Updated December 11, 2019 - 5:38 am

The Boring Company’s $52.5 million underground people-mover drill is tunnelling through dirt beneath the Las Vegas Convention Center’s Orange parking lot, north of Desert Inn Road.

The drill is tunnelling to a location near the West Hall and should get there by February or March.

Las Vegas Convention and Visitors Authority President and CEO Steve Hill told board members Tuesday that the project got off to a slow start — but it was all by design.

Hill explained that the drill is at its best when the entire 300-foot length of the machine is extended underground.

“It’s like crawling,” he said in an interview. “The machine pushes against the tunnel and moves itself forward. … So they have to go pretty slow when it starts, and then it picks up.”

Will do about 100 feet a day

When it “picks up,” the drill will churn at a rate of about 100 feet a day.

Hill has always said that the project would create minimal surface disruption because it is underground. That means the first of two parallel tunnels should emerge near the West Hall before spring.

When the drill reaches that point, it will be removed from the tunnel, disassembled and moved back to the launch pit to drill the second, parallel hole.

Once the holes are completed, vehicles on Tesla chassis will be used to shuttle up to 16 passengers per vehicle to one of two stations.

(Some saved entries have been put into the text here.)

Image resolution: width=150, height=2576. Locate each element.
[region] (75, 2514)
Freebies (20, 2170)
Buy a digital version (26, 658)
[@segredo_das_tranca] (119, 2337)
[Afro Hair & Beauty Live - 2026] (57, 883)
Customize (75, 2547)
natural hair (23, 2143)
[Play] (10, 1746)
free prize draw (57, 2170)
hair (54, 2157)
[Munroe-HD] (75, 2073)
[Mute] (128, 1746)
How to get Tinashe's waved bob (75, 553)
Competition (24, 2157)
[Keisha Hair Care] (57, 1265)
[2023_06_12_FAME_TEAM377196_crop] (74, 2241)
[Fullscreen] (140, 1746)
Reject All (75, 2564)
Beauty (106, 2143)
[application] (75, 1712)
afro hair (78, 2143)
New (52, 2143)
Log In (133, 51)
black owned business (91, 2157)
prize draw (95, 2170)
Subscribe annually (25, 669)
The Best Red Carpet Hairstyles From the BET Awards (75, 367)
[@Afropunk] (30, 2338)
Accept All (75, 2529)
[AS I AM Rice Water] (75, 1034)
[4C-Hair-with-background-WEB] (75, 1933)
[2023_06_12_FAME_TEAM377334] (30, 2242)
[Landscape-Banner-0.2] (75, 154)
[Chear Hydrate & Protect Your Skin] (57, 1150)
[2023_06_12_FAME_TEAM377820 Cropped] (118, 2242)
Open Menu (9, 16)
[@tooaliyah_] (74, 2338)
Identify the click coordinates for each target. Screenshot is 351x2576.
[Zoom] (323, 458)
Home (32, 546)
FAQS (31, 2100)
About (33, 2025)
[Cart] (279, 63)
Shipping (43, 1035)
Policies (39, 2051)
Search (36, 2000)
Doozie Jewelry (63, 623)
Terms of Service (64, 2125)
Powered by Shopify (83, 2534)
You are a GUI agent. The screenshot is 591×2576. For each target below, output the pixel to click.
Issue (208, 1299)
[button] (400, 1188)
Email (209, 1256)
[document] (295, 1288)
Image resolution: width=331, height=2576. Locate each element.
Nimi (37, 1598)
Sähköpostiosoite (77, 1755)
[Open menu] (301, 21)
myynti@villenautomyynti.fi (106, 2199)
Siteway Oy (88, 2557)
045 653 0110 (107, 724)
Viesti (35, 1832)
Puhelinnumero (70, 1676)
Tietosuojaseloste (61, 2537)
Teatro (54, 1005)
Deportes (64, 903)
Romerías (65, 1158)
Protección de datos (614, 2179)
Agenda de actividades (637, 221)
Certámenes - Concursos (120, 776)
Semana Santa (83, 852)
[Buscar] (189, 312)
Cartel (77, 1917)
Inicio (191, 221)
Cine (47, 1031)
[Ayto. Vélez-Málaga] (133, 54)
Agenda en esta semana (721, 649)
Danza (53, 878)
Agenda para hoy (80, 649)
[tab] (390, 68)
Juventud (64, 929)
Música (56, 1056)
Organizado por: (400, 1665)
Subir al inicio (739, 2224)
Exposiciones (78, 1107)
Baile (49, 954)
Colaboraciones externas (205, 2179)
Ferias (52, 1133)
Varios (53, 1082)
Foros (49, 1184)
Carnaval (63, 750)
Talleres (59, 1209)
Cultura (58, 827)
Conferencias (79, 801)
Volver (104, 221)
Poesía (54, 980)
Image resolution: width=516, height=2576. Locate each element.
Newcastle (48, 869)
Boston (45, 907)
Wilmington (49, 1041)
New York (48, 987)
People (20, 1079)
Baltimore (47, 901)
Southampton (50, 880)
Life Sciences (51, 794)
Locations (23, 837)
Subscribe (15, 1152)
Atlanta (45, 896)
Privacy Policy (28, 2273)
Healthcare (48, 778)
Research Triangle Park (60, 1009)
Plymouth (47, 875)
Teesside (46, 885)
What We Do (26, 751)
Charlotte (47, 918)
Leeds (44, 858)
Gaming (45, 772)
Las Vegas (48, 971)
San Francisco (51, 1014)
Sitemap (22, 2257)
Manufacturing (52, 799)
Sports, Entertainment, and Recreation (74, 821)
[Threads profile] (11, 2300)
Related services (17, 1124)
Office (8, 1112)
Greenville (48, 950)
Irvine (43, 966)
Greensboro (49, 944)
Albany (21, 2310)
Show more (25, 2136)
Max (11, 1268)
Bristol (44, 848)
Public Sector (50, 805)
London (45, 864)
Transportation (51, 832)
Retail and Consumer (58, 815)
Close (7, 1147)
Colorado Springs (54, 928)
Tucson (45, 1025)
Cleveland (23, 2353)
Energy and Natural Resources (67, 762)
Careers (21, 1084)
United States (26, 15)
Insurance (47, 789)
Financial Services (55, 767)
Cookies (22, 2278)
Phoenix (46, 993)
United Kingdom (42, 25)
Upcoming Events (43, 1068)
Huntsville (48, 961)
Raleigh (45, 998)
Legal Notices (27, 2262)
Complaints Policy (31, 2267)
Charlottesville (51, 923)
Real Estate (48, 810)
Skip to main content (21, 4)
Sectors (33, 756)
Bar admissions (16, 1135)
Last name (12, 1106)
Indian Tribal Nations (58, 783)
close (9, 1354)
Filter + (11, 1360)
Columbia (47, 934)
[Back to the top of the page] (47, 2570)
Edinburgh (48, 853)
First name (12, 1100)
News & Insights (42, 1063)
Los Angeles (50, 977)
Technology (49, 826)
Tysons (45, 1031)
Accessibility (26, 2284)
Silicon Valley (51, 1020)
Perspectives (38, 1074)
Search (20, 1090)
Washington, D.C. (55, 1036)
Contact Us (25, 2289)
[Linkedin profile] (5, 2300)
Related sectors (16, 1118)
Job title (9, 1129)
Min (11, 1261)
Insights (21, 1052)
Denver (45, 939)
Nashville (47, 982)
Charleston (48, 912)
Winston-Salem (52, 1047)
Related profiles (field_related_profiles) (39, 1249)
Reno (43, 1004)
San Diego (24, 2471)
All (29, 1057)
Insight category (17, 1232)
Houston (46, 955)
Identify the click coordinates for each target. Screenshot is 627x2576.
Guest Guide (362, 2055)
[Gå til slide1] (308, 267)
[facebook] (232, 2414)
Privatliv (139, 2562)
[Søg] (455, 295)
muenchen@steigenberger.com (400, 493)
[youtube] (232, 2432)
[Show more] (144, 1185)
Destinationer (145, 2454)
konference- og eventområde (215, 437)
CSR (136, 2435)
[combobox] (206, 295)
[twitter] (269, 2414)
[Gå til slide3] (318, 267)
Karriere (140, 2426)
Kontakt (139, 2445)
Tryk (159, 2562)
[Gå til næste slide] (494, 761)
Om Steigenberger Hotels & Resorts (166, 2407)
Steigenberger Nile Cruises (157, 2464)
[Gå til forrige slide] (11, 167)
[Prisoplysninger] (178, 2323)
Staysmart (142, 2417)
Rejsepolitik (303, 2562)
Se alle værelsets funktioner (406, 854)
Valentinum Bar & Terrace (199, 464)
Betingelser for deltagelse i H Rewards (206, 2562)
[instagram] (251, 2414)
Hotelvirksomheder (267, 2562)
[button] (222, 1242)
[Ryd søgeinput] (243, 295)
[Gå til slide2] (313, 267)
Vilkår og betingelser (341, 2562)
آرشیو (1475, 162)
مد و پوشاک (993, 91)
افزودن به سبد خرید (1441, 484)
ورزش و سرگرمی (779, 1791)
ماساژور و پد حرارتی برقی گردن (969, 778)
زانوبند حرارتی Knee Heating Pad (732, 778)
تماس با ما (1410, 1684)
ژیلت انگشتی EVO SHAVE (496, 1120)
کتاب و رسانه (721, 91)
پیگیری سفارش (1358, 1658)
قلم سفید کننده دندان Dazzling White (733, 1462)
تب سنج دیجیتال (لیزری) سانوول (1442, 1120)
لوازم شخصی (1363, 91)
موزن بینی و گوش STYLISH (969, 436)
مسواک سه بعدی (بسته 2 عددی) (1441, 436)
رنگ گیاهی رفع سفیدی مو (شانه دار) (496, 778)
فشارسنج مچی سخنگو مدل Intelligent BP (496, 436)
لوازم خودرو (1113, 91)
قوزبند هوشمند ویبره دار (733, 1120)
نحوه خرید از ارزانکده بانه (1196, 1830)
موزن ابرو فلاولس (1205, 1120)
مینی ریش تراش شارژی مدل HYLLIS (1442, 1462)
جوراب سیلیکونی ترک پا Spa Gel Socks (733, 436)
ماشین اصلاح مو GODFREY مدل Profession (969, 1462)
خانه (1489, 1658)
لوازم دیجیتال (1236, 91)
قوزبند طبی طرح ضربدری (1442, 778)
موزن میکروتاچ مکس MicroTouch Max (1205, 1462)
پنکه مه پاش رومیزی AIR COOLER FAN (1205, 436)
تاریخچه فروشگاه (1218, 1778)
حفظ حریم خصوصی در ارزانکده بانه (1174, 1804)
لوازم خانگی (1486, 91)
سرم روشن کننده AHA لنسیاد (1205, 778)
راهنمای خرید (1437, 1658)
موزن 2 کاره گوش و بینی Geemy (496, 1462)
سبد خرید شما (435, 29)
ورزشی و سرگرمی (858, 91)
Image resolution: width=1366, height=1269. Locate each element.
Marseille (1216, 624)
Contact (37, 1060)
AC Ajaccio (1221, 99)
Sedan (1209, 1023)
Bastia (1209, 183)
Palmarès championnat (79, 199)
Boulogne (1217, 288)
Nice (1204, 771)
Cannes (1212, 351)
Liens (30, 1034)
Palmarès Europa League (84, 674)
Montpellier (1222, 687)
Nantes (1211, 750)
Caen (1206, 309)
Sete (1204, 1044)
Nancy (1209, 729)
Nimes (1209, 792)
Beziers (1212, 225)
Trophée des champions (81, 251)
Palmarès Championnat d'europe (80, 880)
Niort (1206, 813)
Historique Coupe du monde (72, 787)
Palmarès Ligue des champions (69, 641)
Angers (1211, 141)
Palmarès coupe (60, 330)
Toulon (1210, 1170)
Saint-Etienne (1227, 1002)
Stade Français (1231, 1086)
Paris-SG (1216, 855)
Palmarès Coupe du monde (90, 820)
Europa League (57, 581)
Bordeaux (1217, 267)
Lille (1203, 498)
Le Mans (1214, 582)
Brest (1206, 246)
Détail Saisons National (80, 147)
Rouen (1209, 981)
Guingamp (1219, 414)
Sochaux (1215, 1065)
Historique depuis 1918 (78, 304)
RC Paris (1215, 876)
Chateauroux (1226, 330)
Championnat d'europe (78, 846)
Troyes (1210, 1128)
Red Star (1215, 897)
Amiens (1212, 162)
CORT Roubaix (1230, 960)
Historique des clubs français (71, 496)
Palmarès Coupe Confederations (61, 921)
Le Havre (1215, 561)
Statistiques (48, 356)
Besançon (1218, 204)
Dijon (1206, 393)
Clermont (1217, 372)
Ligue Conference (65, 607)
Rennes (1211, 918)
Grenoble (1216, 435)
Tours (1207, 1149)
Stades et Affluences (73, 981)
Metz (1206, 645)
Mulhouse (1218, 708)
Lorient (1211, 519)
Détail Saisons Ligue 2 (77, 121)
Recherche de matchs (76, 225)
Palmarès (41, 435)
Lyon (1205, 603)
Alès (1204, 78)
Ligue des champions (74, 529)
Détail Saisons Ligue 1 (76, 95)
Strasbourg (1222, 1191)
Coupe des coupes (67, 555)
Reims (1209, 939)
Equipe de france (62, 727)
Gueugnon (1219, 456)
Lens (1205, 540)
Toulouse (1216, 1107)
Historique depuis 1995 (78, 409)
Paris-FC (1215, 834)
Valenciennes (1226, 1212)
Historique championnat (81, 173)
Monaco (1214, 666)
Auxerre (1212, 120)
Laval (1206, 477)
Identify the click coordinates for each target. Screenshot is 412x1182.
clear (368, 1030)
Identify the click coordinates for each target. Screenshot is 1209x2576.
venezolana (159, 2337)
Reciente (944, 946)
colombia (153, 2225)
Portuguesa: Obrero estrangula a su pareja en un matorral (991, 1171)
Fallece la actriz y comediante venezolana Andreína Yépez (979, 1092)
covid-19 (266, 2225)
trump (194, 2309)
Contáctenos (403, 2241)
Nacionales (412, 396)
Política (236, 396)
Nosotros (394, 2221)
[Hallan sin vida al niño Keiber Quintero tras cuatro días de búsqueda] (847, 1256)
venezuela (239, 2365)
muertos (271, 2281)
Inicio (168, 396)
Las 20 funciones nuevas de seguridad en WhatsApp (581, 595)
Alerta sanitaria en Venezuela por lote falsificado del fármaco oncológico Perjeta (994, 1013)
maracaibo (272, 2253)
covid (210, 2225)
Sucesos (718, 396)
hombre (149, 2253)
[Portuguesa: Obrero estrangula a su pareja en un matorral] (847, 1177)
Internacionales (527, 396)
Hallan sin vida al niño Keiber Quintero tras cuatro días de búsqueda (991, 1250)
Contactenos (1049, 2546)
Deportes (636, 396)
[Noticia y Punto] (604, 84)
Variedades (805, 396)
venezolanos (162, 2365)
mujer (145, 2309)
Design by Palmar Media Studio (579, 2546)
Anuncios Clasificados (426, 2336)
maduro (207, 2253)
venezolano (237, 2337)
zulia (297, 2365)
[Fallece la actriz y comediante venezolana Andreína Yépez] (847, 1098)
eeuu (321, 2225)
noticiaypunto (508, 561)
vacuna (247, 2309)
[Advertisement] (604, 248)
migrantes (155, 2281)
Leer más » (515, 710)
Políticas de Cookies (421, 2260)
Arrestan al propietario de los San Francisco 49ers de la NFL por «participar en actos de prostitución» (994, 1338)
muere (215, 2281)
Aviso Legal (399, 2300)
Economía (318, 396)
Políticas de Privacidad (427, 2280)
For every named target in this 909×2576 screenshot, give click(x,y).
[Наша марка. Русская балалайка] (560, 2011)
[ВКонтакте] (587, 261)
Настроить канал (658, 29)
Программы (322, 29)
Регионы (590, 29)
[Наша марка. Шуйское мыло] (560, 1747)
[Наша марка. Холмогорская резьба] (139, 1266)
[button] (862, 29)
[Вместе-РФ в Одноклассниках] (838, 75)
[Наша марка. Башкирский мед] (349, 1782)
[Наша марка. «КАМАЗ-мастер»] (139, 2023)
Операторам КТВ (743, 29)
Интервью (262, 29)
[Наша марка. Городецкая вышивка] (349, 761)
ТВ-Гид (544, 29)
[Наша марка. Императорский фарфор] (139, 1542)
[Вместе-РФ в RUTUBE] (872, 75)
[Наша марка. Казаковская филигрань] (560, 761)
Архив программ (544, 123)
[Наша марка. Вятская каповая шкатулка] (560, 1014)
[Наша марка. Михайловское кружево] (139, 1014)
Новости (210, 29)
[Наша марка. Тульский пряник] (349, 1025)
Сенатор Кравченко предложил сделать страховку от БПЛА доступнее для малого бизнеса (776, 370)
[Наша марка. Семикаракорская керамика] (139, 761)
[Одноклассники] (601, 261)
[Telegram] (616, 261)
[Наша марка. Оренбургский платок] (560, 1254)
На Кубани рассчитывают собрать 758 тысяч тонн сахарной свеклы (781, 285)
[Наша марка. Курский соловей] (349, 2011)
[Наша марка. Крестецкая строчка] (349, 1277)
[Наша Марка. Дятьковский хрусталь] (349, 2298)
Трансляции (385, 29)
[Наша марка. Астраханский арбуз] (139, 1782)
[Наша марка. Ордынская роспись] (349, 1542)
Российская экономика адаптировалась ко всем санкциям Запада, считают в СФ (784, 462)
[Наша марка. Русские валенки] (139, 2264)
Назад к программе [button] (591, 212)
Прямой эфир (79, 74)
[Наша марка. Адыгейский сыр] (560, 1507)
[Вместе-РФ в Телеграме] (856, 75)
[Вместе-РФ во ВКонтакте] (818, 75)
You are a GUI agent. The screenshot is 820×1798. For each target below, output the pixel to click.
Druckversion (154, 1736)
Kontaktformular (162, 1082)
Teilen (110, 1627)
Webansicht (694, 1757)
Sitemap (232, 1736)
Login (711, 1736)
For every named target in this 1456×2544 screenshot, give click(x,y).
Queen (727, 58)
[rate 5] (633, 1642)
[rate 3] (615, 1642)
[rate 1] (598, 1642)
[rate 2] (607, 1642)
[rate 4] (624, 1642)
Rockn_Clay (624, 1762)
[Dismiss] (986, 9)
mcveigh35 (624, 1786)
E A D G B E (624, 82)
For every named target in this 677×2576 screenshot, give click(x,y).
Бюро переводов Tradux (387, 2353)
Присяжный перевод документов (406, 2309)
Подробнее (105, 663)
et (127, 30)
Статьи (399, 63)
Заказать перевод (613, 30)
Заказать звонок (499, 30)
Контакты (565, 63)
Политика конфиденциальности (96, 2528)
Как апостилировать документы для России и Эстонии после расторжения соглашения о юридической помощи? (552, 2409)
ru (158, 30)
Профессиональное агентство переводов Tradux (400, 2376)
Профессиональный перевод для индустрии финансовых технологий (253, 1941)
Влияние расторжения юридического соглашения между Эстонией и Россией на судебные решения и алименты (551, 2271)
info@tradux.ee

The vehicle will top out at about 35 mph and will travel across the mile-long tunnel in a couple of minutes. On foot, such a trip would take 15 to 20 minutes, and there’s no direct route.

Broke ground Nov. 15

Representatives of the LVCVA and The Boring Company, developed by entrepreneur Elon Musk, broke ground on the project and flipped on the switch that began drilling Nov. 15 at the bottom of a 40-foot pit near the east entrance of the Convention Center’s South Hall.

The people-mover, due to open in time for CES 2021, is expected to be less expensive to build than conventional subway trains because the total diameter of the parallel tunnels, at 28 feet, are less expensive to produce. The interior diameter of a single tunnel is 12 feet with the outer casing at 13.5 feet. Boring officials say the system will cost three to four times less to build than a conventional transit system.